### Task statement
Return every line of the listing below so that it matches the original exactly.

┏━━

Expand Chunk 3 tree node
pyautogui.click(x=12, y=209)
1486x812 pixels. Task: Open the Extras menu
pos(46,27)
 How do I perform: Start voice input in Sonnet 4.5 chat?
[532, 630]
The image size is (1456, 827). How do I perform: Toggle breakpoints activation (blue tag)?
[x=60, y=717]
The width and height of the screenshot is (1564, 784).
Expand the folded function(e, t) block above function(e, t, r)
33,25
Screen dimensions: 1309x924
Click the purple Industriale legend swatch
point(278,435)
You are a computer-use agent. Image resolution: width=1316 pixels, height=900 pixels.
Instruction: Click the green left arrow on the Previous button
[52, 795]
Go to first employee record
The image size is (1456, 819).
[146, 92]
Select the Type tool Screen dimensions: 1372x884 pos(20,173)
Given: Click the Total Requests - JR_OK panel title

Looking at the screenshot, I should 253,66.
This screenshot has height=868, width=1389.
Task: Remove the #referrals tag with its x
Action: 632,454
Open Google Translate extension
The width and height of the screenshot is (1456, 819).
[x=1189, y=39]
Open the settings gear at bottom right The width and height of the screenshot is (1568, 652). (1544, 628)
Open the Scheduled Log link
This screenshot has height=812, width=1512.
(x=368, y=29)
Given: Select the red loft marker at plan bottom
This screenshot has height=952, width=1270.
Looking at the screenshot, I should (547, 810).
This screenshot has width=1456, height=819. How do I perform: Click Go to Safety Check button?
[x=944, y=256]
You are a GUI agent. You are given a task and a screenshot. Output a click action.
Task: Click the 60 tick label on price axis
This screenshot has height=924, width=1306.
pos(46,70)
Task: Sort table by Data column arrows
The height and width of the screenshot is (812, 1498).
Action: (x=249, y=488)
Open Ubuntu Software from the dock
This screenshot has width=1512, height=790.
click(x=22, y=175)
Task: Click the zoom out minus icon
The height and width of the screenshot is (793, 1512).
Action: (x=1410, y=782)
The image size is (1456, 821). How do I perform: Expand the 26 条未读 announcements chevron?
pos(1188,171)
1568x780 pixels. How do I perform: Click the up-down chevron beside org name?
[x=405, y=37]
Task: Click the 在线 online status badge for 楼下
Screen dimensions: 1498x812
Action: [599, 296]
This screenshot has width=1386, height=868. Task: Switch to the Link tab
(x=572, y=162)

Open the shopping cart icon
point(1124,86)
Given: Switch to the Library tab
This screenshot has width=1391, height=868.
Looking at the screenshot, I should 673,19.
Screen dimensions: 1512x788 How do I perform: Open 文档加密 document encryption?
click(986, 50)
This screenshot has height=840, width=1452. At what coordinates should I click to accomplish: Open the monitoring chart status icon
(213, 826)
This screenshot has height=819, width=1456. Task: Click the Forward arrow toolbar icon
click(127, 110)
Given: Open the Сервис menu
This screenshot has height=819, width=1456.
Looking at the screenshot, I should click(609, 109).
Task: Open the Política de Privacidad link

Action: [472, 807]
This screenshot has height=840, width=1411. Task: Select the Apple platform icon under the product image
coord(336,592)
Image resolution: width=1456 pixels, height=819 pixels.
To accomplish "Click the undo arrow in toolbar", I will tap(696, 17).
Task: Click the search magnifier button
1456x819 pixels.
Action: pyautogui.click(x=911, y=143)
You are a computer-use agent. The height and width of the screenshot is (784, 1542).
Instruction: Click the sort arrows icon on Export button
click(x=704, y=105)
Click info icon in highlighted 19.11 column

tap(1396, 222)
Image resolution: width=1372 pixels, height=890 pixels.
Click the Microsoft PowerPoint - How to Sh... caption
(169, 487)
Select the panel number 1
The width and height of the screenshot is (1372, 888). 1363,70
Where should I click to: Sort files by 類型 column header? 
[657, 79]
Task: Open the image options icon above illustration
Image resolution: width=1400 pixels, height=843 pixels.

┗━━

### Task response
Expand Chunk 3 tree node
pyautogui.click(x=12, y=209)
1486x812 pixels. Task: Open the Extras menu
pos(46,27)
 How do I perform: Start voice input in Sonnet 4.5 chat?
[532, 630]
The image size is (1456, 827). How do I perform: Toggle breakpoints activation (blue tag)?
[x=60, y=717]
The width and height of the screenshot is (1564, 784).
Expand the folded function(e, t) block above function(e, t, r)
33,25
Screen dimensions: 1309x924
Click the purple Industriale legend swatch
point(278,435)
You are a computer-use agent. Image resolution: width=1316 pixels, height=900 pixels.
Instruction: Click the green left arrow on the Previous button
[52, 795]
Go to first employee record
The image size is (1456, 819).
[146, 92]
Select the Type tool Screen dimensions: 1372x884 pos(20,173)
Given: Click the Total Requests - JR_OK panel title

Looking at the screenshot, I should 253,66.
This screenshot has height=868, width=1389.
Task: Remove the #referrals tag with its x
Action: 632,454
Open Google Translate extension
The width and height of the screenshot is (1456, 819).
[x=1189, y=39]
Open the settings gear at bottom right The width and height of the screenshot is (1568, 652). (1544, 628)
Open the Scheduled Log link
This screenshot has height=812, width=1512.
(x=368, y=29)
Given: Select the red loft marker at plan bottom
This screenshot has height=952, width=1270.
Looking at the screenshot, I should (547, 810).
This screenshot has width=1456, height=819. How do I perform: Click Go to Safety Check button?
[x=944, y=256]
You are a GUI agent. You are given a task and a screenshot. Output a click action.
Task: Click the 60 tick label on price axis
This screenshot has height=924, width=1306.
pos(46,70)
Task: Sort table by Data column arrows
The height and width of the screenshot is (812, 1498).
Action: (x=249, y=488)
Open Ubuntu Software from the dock
This screenshot has width=1512, height=790.
click(x=22, y=175)
Task: Click the zoom out minus icon
The height and width of the screenshot is (793, 1512).
Action: (x=1410, y=782)
The image size is (1456, 821). How do I perform: Expand the 26 条未读 announcements chevron?
pos(1188,171)
1568x780 pixels. How do I perform: Click the up-down chevron beside org name?
[x=405, y=37]
Task: Click the 在线 online status badge for 楼下
Screen dimensions: 1498x812
Action: [599, 296]
This screenshot has width=1386, height=868. Task: Switch to the Link tab
(x=572, y=162)

Open the shopping cart icon
point(1124,86)
Given: Switch to the Library tab
This screenshot has width=1391, height=868.
Looking at the screenshot, I should 673,19.
Screen dimensions: 1512x788 How do I perform: Open 文档加密 document encryption?
click(986, 50)
This screenshot has height=840, width=1452. At what coordinates should I click to accomplish: Open the monitoring chart status icon
(213, 826)
This screenshot has height=819, width=1456. Task: Click the Forward arrow toolbar icon
click(127, 110)
Given: Open the Сервис menu
This screenshot has height=819, width=1456.
Looking at the screenshot, I should click(609, 109).
Task: Open the Política de Privacidad link

Action: [472, 807]
This screenshot has height=840, width=1411. Task: Select the Apple platform icon under the product image
coord(336,592)
Image resolution: width=1456 pixels, height=819 pixels.
To accomplish "Click the undo arrow in toolbar", I will tap(696, 17).
Task: Click the search magnifier button
1456x819 pixels.
Action: pyautogui.click(x=911, y=143)
You are a computer-use agent. The height and width of the screenshot is (784, 1542).
Instruction: Click the sort arrows icon on Export button
click(x=704, y=105)
Click info icon in highlighted 19.11 column

tap(1396, 222)
Image resolution: width=1372 pixels, height=890 pixels.
Click the Microsoft PowerPoint - How to Sh... caption
(169, 487)
Select the panel number 1
The width and height of the screenshot is (1372, 888). 1363,70
Where should I click to: Sort files by 類型 column header? 
[657, 79]
Task: Open the image options icon above illustration
Image resolution: width=1400 pixels, height=843 pixels.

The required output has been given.